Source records
○ ○ ○ ○
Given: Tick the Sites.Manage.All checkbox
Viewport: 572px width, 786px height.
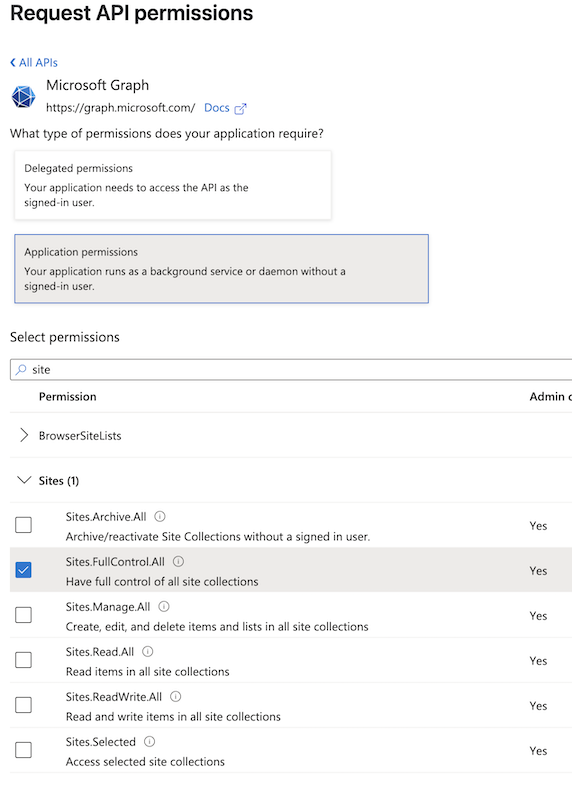Looking at the screenshot, I should point(24,615).
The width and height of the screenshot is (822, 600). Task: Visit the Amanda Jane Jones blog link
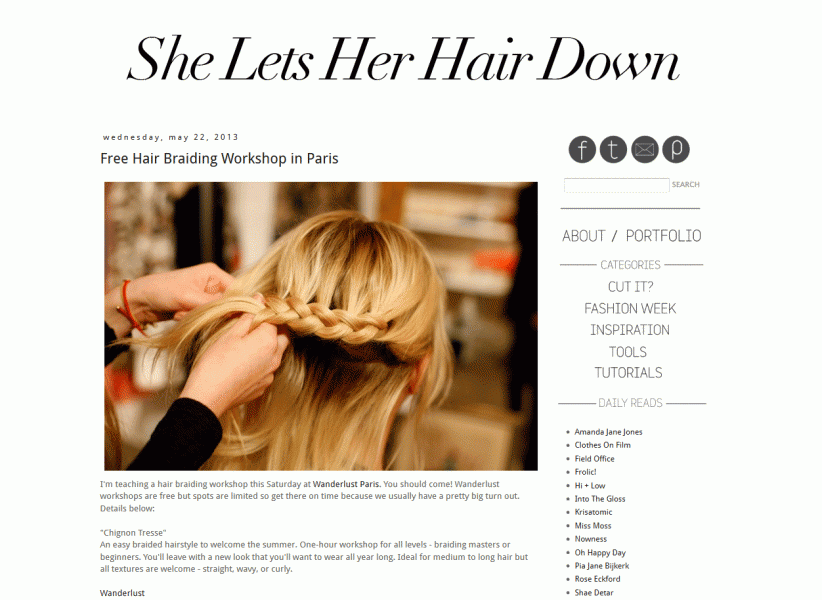pyautogui.click(x=608, y=432)
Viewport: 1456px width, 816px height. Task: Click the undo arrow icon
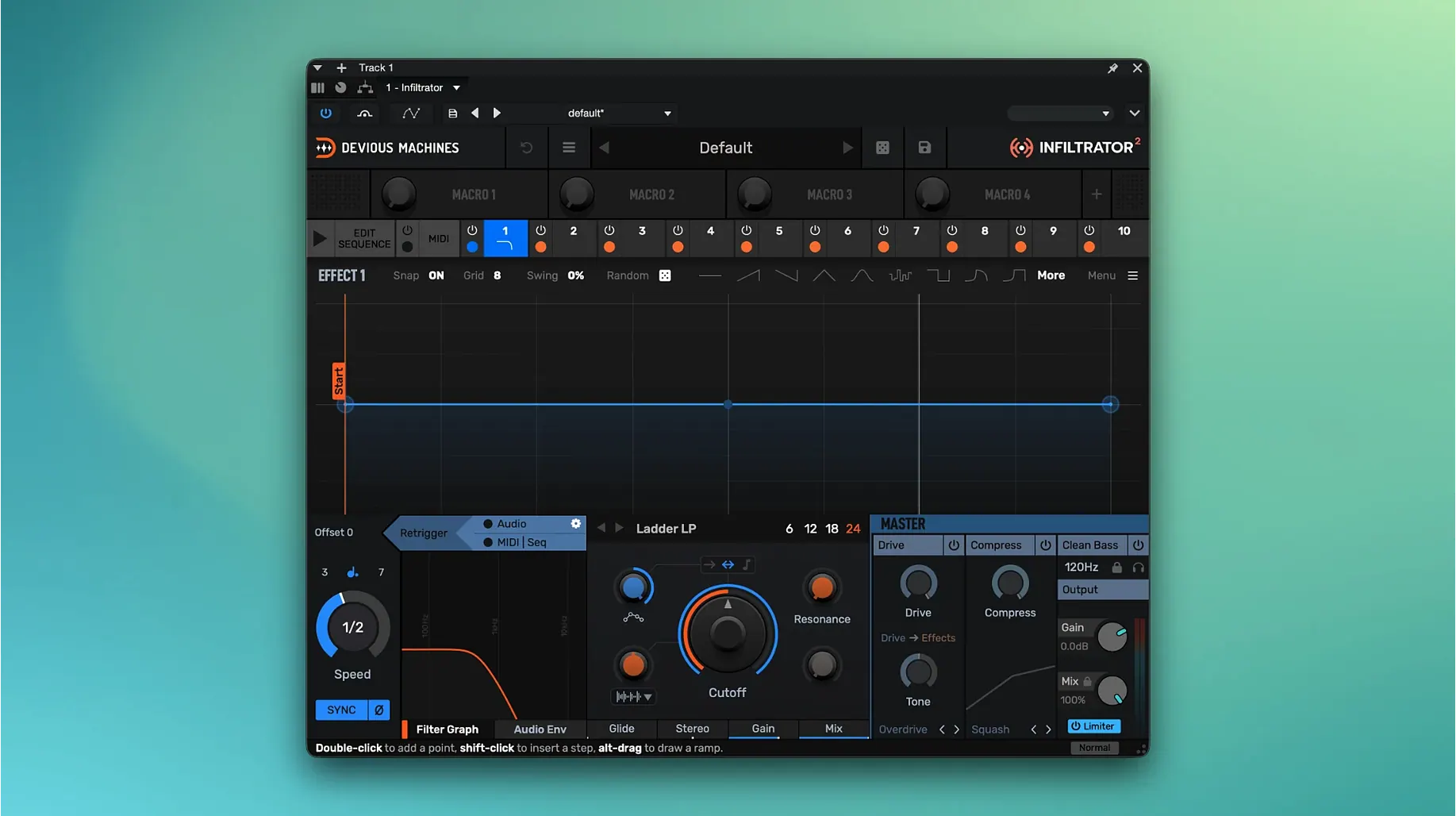[526, 148]
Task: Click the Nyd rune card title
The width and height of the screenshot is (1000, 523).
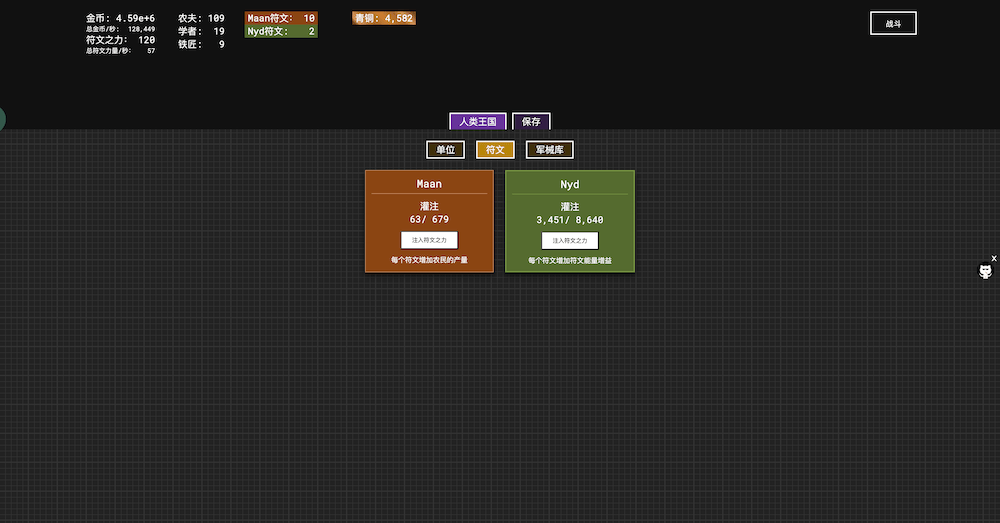Action: (570, 184)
○ ○ ○ ○
* What this task involves *
Copy out exactly the lines between the line containing "Viewport: 1456px width, 816px" and the end of the entries, including both, and leave the pictures behind.

* Output for this task *
Viewport: 1456px width, 816px height. Task: Click the undo arrow icon
[526, 148]
Task: Click the Nyd rune card title
The width and height of the screenshot is (1000, 523).
Action: (570, 184)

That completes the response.